Running a taxi station is not all that simple. Apart from the obvious demand for a centralised coordi-
nation of the cabs in order to pick up the customers calling to get a cab as soon as possible, there is
also a need to schedule all the taxi rides which have been booked in advance. Given a list of all booked
taxi rides for the next day, you want to minimise the number of cabs needed to carry out all of the
rides.
For the sake of simplicity, we model a city as a rectangular grid. An address in the city is denoted
by two integers: the street and avenue number. The time needed to get from the address a, b to c, d by
taxi is |a − c| + |b − d| minutes. A cab may carry out a booked ride if it is its first ride of the day, or
if it can get to the source address of the new ride from its latest, at least one minute before the new
ride‘s scheduled departure. Note that some rides may end after midnight.
Input

On the first line of the input is a single positive integer N, telling the number of test scenarios to follow.
Each scenario begins with a line containing an integer M, 0 < M < 500, being the number of booked
taxi rides. The following M lines contain the rides. Each ride is described by a departure time on the
format hh : mm (ranging from 00:00 to 23:59), two integers a b that are the coordinates of the source
address and two integers c d that are the coordinates of the destination address. All coordinates are at
least 0 and strictly smaller than 200. The booked rides in each scenario are sorted in order of increasing
departure time.
Output
For each scenario, output one line containing the minimum number of cabs required to carry out all
the booked taxi rides.
Sample Input
2
2
08:00 10 11 9 16
08:07 9 16 10 11
2
08:00 10 11 9 16
08:06 9 16 10 11
Sample Output
1
2
參考題解

題意：有n個客人要來，給出n個客人的到達時間和出發地點以及目的地點，你的任務是用盡量少的計程車去接送客人，接送客人要求出租車至少要比客人先到達出發地點一分鐘，從(x1，y1)到(x2，y2)花費時間 |x2-x1|+|y2-y1| 分鐘，求最少需要的計程車數量。

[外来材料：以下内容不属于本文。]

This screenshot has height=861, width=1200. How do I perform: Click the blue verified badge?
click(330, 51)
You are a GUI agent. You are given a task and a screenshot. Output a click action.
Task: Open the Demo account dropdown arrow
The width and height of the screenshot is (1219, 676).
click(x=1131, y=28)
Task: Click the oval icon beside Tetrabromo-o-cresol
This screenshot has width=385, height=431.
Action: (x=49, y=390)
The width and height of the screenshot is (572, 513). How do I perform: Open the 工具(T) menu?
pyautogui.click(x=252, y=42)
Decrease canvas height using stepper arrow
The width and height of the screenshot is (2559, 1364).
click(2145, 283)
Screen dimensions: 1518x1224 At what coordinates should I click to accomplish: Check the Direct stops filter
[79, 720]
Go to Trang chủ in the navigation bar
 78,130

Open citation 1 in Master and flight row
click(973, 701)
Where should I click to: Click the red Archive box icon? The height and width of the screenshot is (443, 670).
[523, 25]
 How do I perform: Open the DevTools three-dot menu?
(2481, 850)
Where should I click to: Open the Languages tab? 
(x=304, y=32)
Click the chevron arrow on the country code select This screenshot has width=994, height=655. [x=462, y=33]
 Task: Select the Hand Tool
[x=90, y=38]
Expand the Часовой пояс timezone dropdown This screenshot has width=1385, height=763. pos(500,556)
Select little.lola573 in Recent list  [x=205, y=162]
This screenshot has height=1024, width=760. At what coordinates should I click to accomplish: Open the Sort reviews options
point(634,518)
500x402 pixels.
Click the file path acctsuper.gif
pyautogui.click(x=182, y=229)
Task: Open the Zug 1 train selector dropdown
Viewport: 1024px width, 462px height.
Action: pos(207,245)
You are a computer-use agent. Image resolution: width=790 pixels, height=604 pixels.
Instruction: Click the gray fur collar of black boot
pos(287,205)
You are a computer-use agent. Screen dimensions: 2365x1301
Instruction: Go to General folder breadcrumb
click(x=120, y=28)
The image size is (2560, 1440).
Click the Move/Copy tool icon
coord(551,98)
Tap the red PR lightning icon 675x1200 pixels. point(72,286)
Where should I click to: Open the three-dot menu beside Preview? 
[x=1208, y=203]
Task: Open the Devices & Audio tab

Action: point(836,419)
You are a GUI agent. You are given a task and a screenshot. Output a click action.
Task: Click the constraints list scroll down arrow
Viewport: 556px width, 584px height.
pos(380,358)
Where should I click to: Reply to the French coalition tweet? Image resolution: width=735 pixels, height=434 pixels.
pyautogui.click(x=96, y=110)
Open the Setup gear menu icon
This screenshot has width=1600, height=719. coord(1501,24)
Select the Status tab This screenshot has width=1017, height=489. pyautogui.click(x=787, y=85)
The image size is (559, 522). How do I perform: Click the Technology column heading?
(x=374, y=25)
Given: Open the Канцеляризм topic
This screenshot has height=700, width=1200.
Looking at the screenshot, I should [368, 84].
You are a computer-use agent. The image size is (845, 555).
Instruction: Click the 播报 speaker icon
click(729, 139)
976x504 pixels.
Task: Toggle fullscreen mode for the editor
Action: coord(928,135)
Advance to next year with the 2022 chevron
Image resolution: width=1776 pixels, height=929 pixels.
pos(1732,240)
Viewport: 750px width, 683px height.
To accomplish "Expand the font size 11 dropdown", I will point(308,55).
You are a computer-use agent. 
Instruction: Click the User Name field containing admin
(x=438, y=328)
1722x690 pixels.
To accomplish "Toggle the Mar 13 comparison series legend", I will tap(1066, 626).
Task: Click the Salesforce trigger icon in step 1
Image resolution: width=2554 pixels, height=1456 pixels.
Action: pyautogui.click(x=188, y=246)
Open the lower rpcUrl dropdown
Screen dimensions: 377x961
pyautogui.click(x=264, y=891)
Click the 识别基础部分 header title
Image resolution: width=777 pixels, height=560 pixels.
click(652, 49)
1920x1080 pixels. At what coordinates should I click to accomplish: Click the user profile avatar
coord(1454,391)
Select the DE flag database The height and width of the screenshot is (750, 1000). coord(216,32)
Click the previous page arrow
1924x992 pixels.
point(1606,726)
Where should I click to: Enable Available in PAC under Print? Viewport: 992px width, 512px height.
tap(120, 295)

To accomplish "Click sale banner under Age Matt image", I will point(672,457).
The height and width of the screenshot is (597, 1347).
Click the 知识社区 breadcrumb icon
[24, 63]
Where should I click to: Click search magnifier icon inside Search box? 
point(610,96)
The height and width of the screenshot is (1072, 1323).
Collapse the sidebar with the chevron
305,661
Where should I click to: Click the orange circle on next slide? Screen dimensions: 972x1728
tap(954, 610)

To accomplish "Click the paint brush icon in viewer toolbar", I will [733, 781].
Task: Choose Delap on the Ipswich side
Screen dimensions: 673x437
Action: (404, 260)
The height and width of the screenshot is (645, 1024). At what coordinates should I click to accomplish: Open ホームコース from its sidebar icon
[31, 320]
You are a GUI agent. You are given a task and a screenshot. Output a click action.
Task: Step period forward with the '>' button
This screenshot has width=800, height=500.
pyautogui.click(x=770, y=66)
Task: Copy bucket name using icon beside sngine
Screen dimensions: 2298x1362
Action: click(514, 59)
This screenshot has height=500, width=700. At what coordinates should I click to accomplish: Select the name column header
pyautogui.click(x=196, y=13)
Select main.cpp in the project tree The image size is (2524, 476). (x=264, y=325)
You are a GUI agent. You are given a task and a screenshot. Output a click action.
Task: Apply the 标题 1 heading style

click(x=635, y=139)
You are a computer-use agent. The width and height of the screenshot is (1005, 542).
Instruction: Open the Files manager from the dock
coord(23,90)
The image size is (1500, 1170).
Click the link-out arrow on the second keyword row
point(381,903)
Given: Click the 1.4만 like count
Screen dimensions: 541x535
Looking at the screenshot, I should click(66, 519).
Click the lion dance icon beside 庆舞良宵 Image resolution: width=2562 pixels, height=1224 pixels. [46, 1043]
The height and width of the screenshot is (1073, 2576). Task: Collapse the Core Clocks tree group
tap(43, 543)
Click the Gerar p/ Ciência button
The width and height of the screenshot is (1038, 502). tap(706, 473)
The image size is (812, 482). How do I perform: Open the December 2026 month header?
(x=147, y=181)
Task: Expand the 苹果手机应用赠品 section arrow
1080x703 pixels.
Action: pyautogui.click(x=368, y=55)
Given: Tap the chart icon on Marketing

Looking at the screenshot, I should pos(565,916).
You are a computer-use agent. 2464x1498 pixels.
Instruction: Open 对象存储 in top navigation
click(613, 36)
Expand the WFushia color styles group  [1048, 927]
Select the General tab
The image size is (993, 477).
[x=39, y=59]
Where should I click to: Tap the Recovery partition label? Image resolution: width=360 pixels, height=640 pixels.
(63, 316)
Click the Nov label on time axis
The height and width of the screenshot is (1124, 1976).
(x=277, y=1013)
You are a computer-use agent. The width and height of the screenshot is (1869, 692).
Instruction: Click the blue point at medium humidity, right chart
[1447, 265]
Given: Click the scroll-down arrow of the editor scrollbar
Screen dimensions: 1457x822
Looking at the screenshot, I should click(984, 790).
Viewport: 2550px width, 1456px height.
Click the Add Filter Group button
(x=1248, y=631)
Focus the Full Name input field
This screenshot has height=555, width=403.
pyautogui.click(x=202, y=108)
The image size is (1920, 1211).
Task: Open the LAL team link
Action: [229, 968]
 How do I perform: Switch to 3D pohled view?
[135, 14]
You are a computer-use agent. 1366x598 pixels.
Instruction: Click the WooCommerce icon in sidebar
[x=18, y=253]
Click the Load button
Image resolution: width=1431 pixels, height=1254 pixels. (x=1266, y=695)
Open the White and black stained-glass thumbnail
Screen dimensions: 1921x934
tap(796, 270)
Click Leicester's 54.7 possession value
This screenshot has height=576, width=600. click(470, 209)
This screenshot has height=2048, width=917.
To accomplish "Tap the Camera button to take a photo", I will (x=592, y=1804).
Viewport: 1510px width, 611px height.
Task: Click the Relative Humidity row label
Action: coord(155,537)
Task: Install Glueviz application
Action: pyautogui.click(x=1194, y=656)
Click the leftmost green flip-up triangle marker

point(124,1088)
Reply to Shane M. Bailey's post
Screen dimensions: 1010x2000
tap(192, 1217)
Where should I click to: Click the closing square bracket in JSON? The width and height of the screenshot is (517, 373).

我是看的題解的思路，如題解：我們先把每個人的資訊記錄下來，然後按時間排個序，然後呢，儲存一下他送完前一個乘客之後後面可以趕去的地點，那麼就可以看成一個二分圖了，這樣遍歷一下每一個點，那麼他如果能到下一個點，就會產生一組配對，最後用n減去配對數就可以了。可能這樣說有點不清楚，我們因為我們每一個人都會遍歷到，那麼他後面如果還能繼續接人，那麼就有一個配對，但是我們遍歷到第二個點的時候，我們這個點可能與前一個點形成了一個配對，所以我們減去配對數的時候，其實就是把一輛車跑完第一個地方之後又能去的地方都減去了，因為那些地方都不需要多餘的車了，所以就直接從總數裡面減掉了。
emmm，我直接把題解程式碼貼上了哈：

#include<cstdio>
#include<cstring>
#include<vector>
#include<cmath>
#include<algorithm>
using namespace std;
const int maxn=500;
struct node
{
	int time,x1,y1,x2,y2,dist;
}a[maxn];
int vis[maxn],left[maxn],n;
vector<int>G[maxn];
void init()
{
	for(int i=0;i<maxn;i++)
	G[i].clear();
	memset(left,0,sizeof(left));
}
bool cmp(node c,node d)
{
	return c.time<d.time;
}
int dis(int i,int j)
{
	return abs(a[j].x1-a[i].x2)+abs(a[j].y1-a[i].y2);
}
int dfs(int i)
{
	for(int j=0;j<G[i].size();j++)
	{
		int v=G[i][j];
		if(!vis[v])
		{
			vis[v]=1;
			if(!left[v]||dfs(left[v]))
			{
				left[v]=i;
				return 1;
			}
		}
	}
	return 0;
}
int main()
{
	int T;
	scanf("%d",&T);
	while(T--)
	{
		scanf("%d",&n);
		init();
		for(int i=1;i<=n;i++)
		{
			int t1,t2;
			scanf("%d:%d%d%d%d%d",&t1,&t2,&a[i].x1,&a[i].y1,&a[i].x2,&a[i].y2);
			a[i].time=t1*60+t2;
			a[i].dist=abs(a[i].x1-a[i].x2)+abs(a[i].y1-a[i].y2);
		}
		sort(a+1,a+n+1,cmp);
		for(int i=1;i<n;i++)
		for(int j=i+1;j<=n;j++)
		{
			if(a[j].time-1>=a[i].time+a[i].dist+dis(i,j))
			G[i].push_back(j);
		}
		int ans=0;
		for(int i=1;i<=n;i++)
		{
			memset(vis,0,sizeof(vis));
			ans+=dfs(i);
		}
		printf("%d\n",n-ans);
	}
}